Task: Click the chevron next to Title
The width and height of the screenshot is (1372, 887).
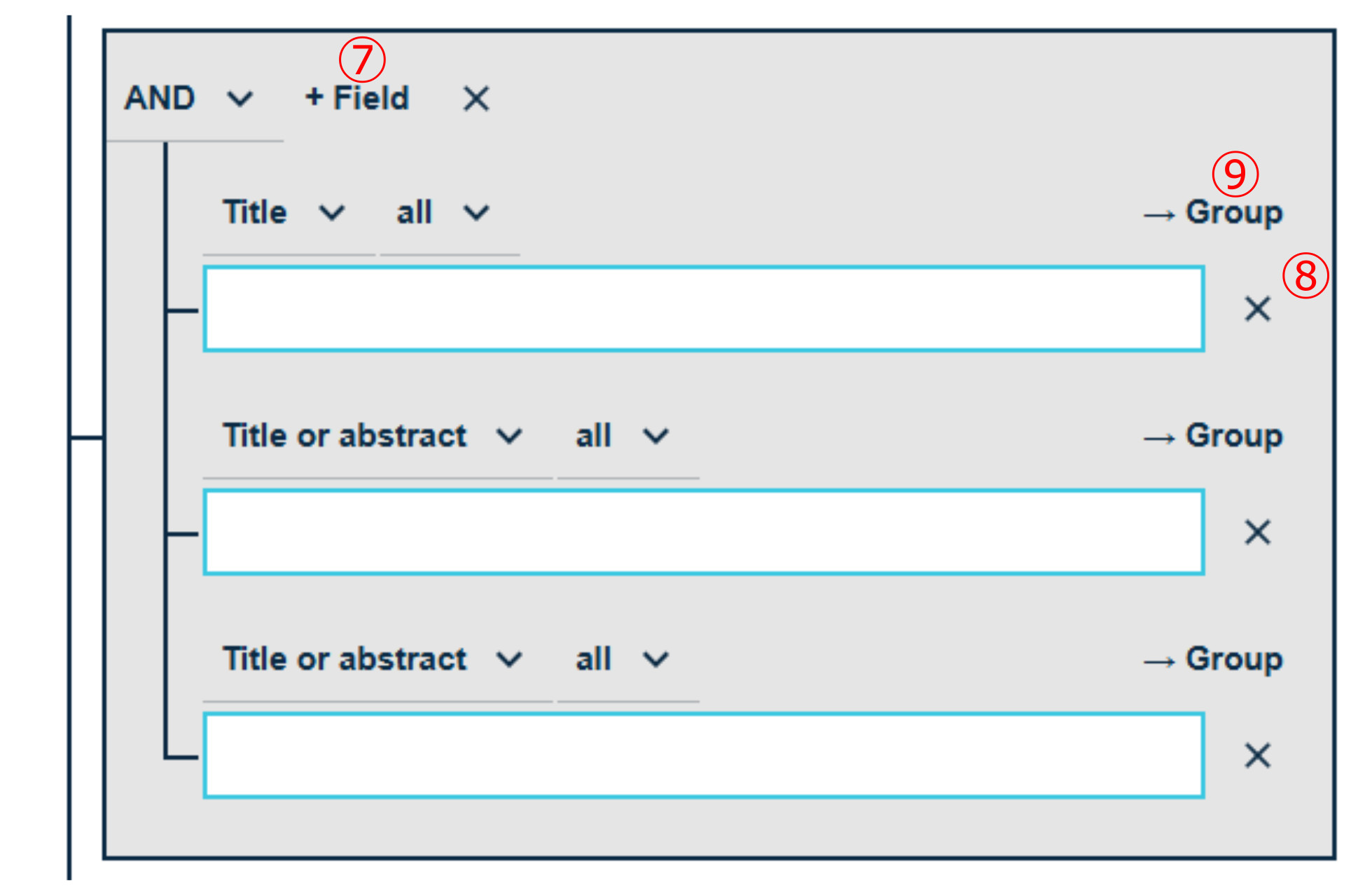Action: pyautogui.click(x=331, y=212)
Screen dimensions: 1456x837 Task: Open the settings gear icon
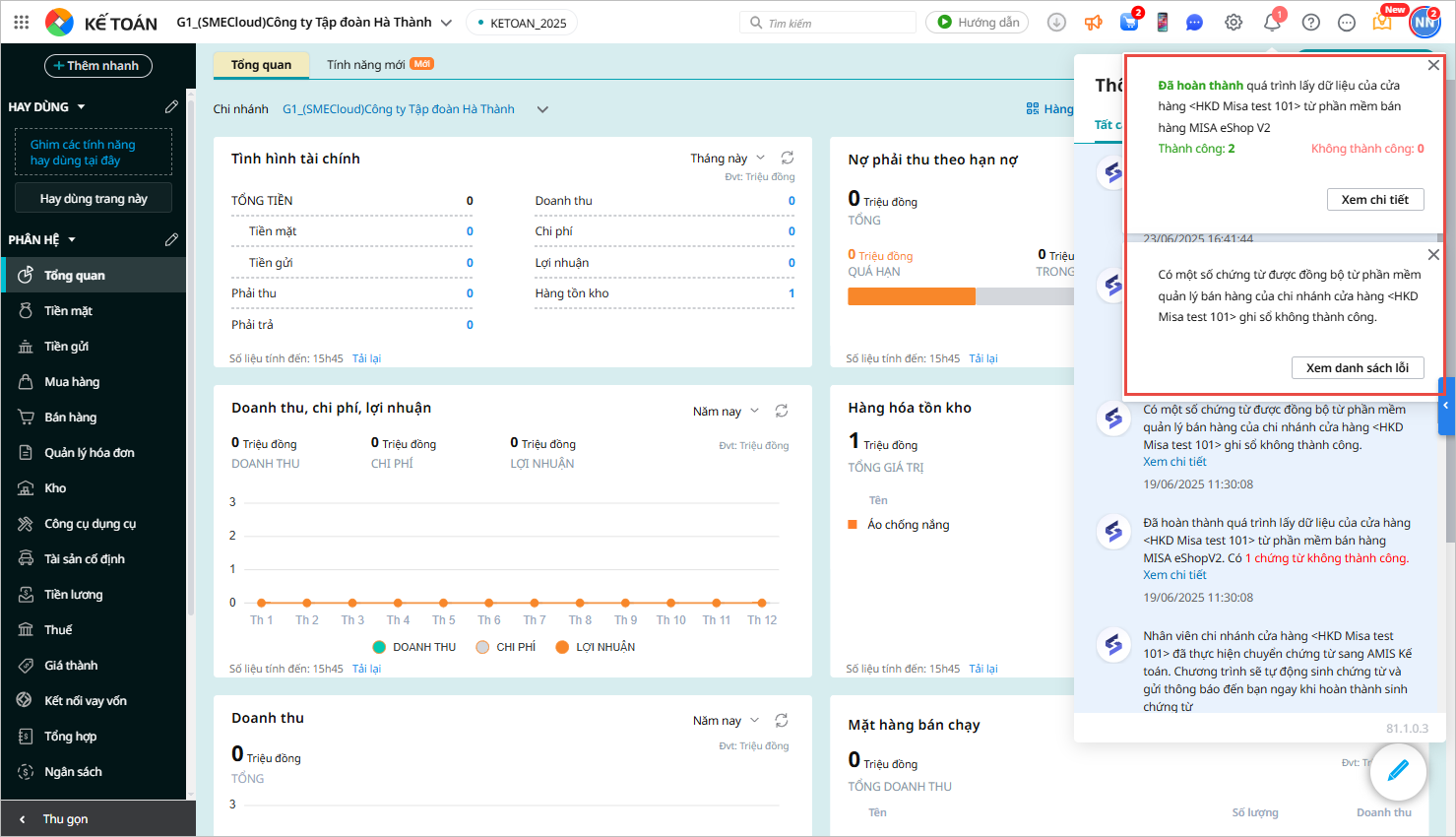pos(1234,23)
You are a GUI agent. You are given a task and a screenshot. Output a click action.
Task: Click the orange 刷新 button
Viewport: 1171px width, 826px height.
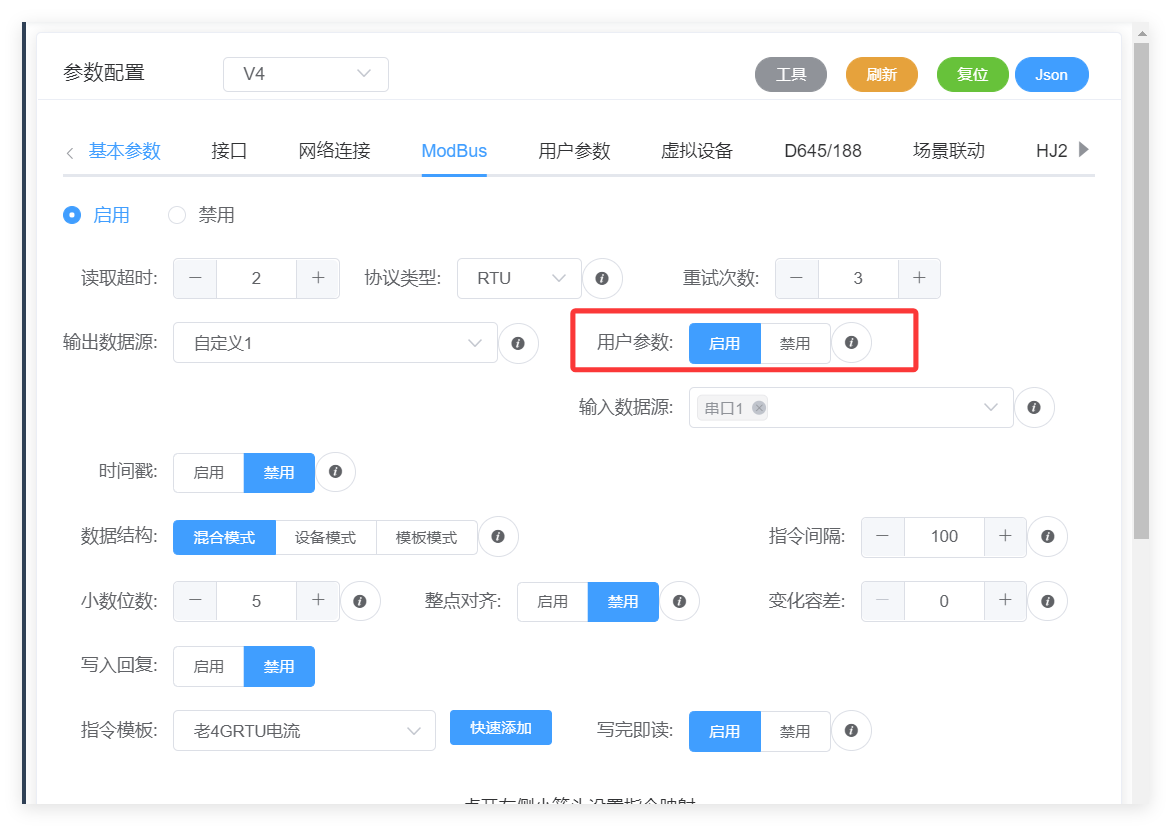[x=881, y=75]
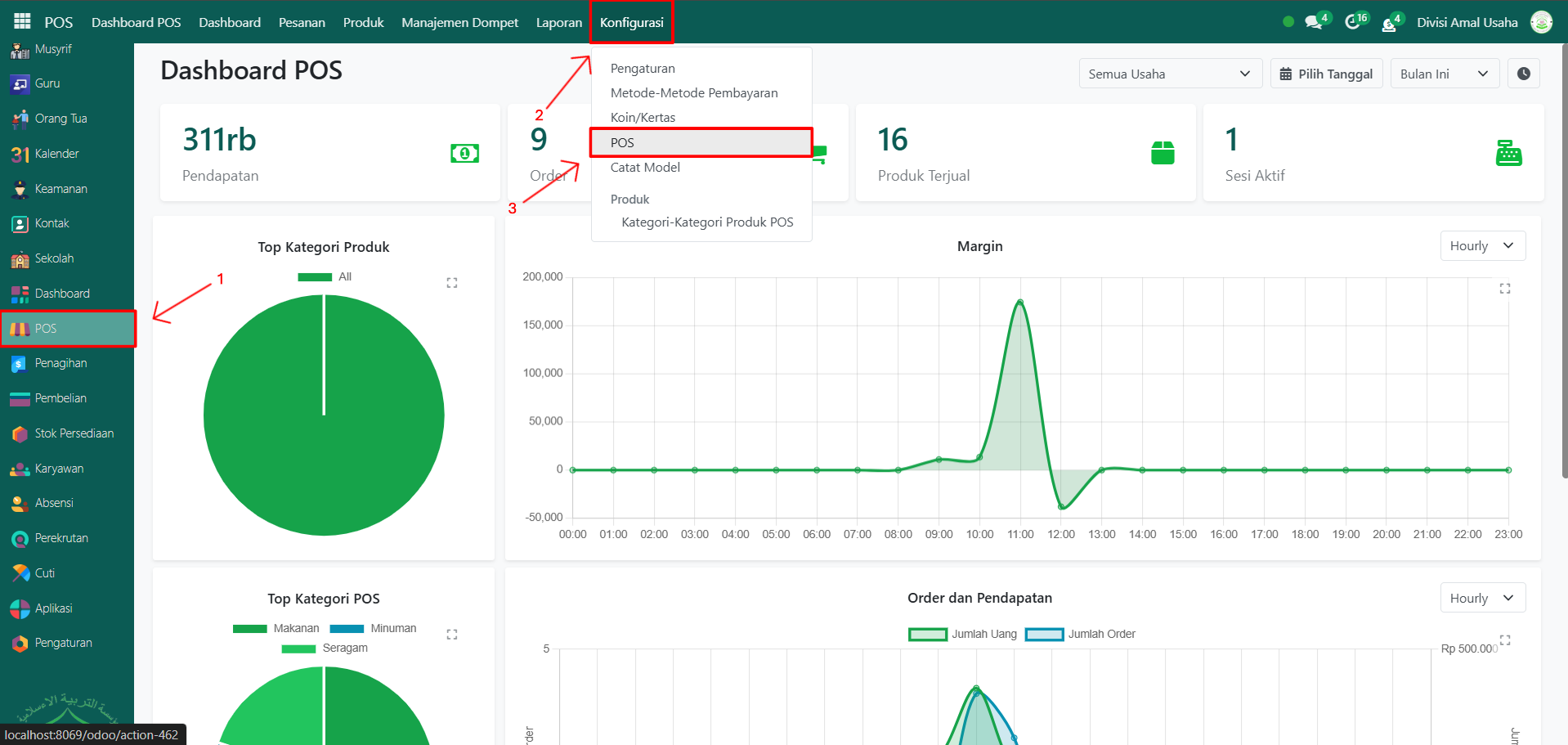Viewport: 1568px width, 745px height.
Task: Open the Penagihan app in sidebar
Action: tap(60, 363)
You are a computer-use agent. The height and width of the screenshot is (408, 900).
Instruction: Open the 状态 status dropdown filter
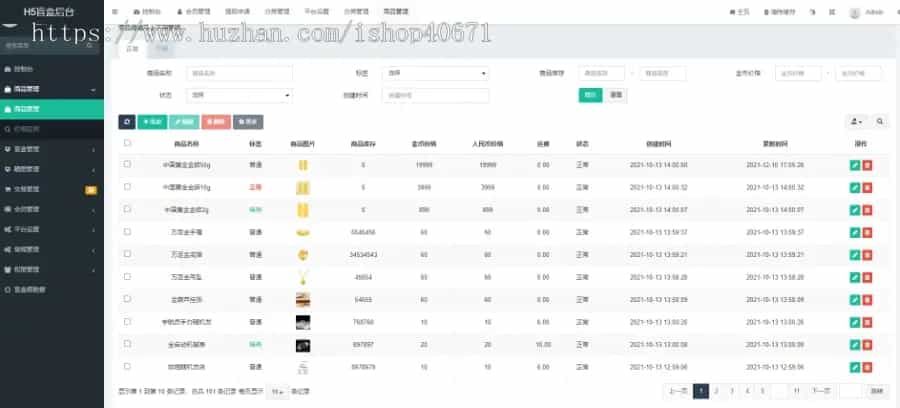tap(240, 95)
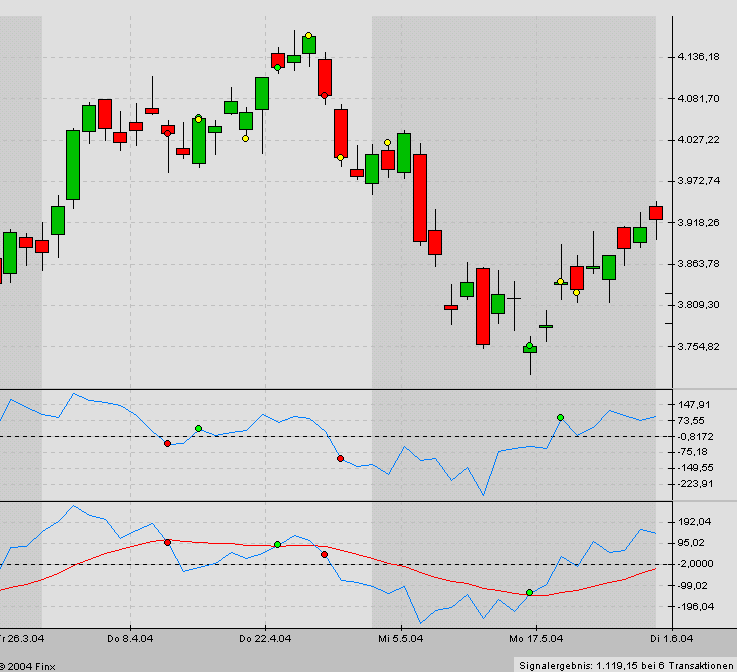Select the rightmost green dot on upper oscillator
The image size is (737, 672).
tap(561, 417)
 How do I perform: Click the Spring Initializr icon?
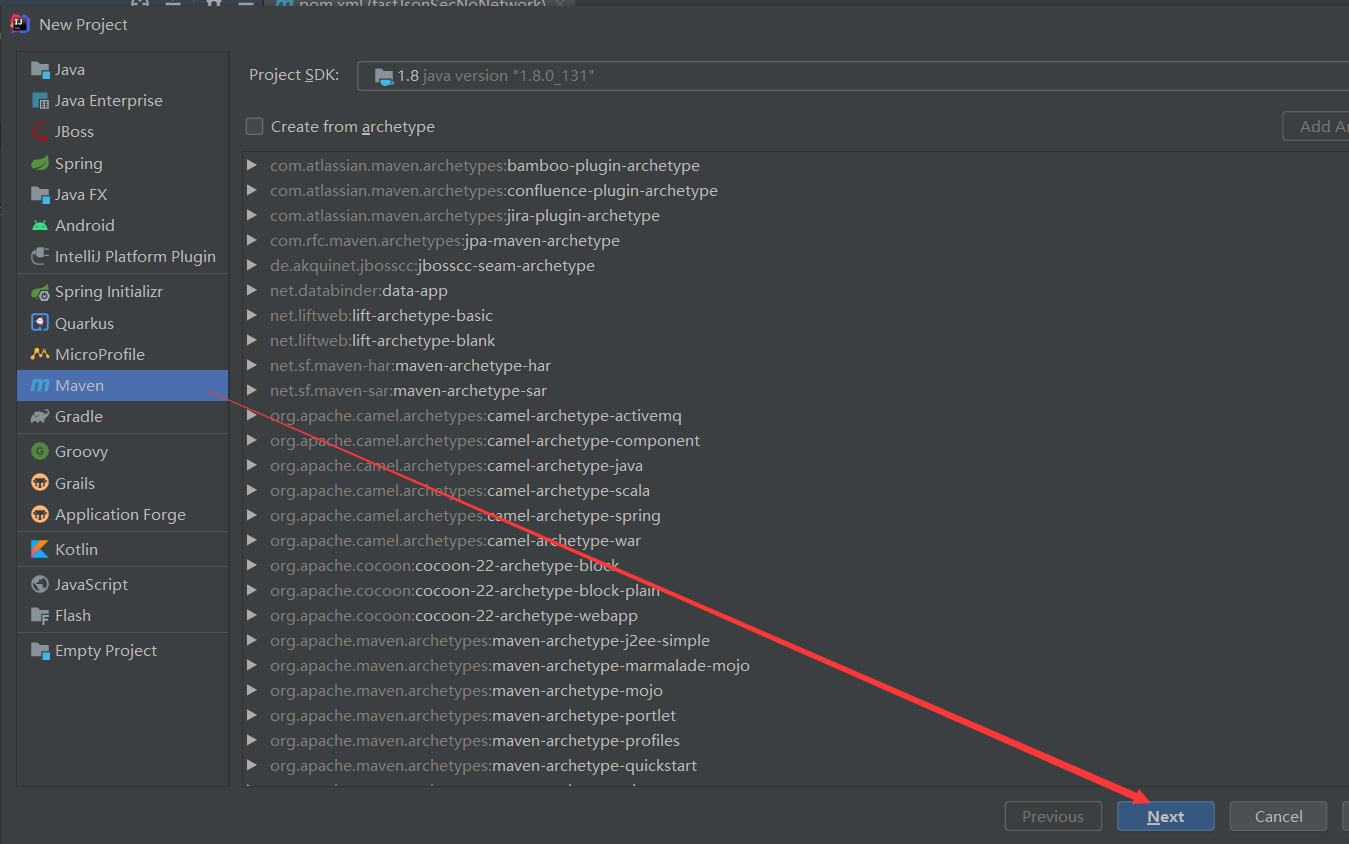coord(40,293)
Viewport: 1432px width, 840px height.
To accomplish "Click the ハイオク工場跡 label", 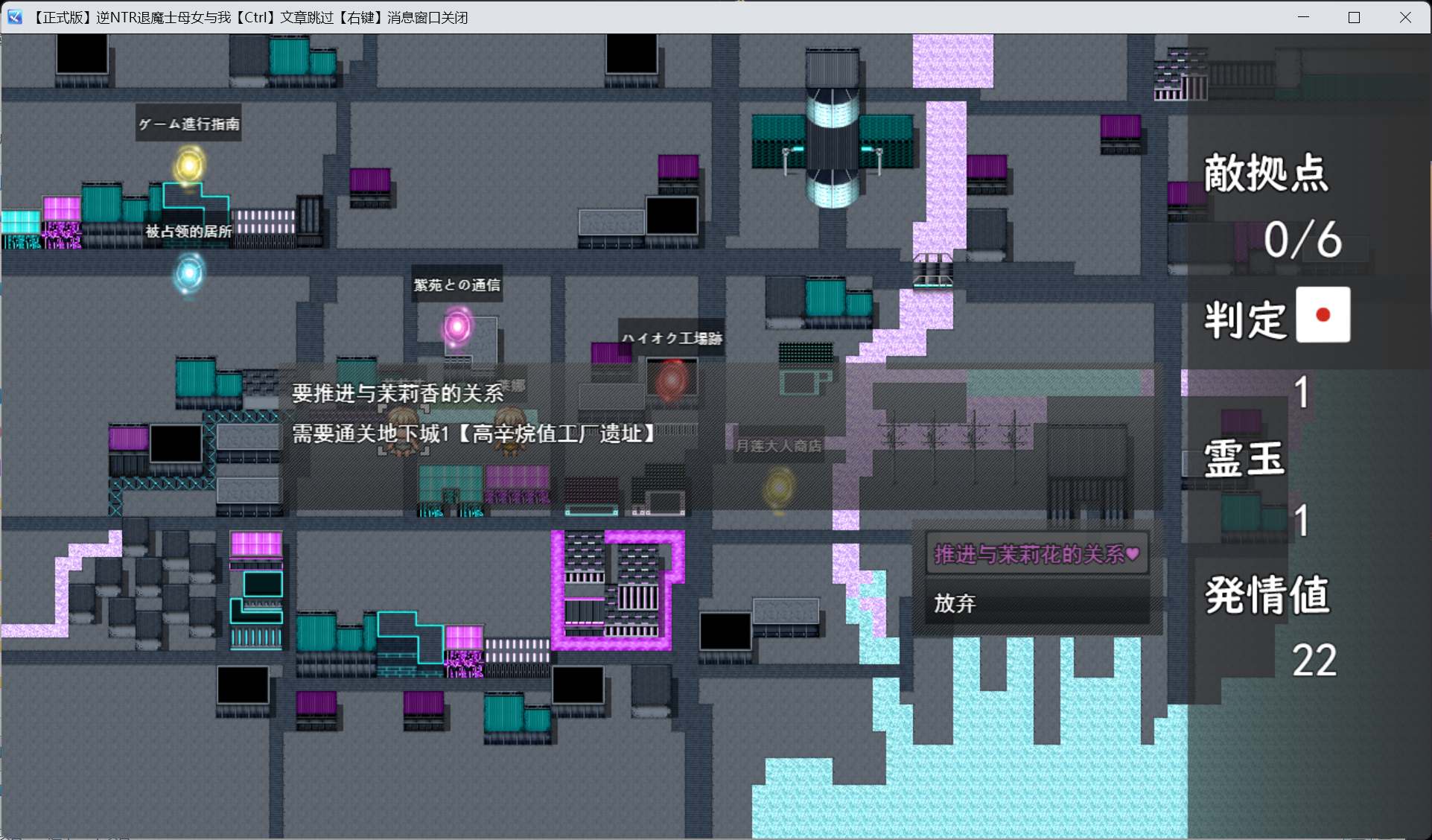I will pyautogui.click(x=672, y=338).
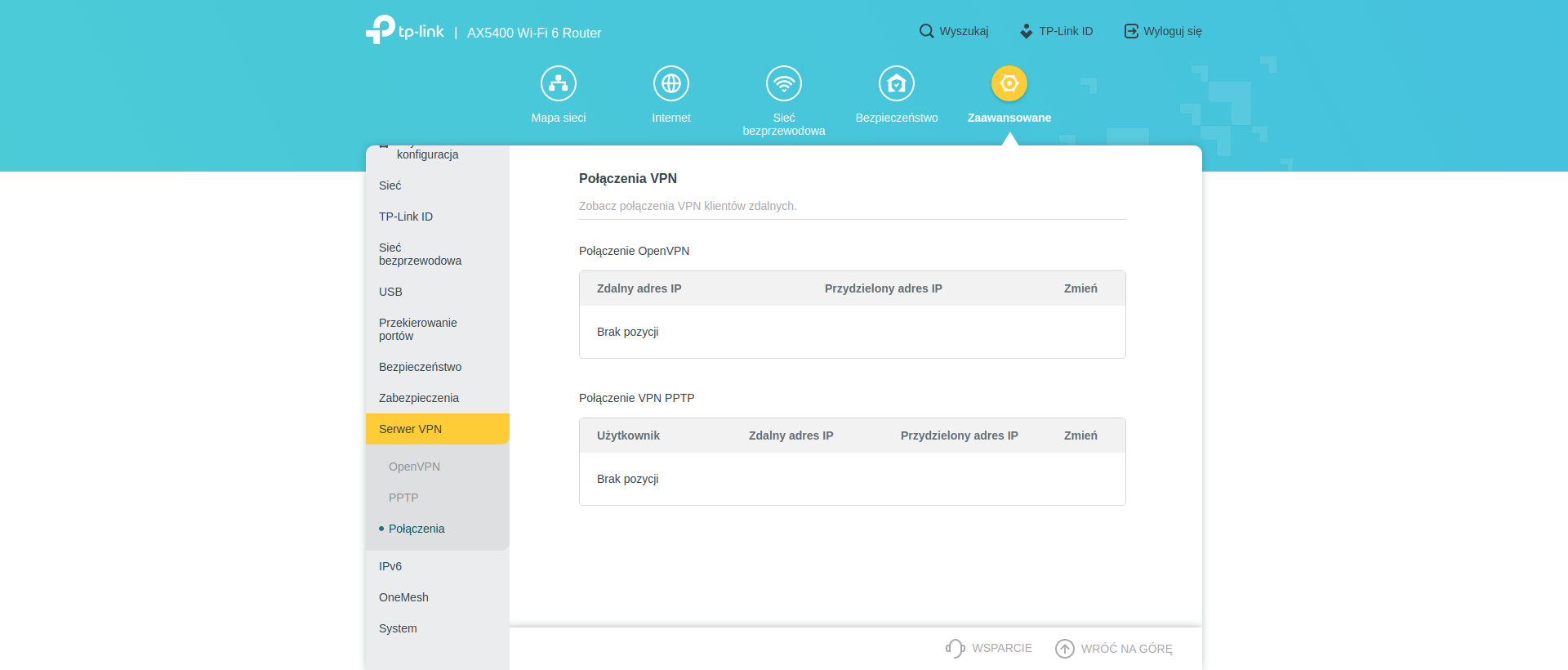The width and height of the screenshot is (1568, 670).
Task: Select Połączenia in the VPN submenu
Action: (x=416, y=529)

● ● ● ●

TASK PROMPT: Count the lines in the items above that contain the word "agent", treating uppercase and lowercase letters as different, and give only the number.

THE COMPLETED TASK: 2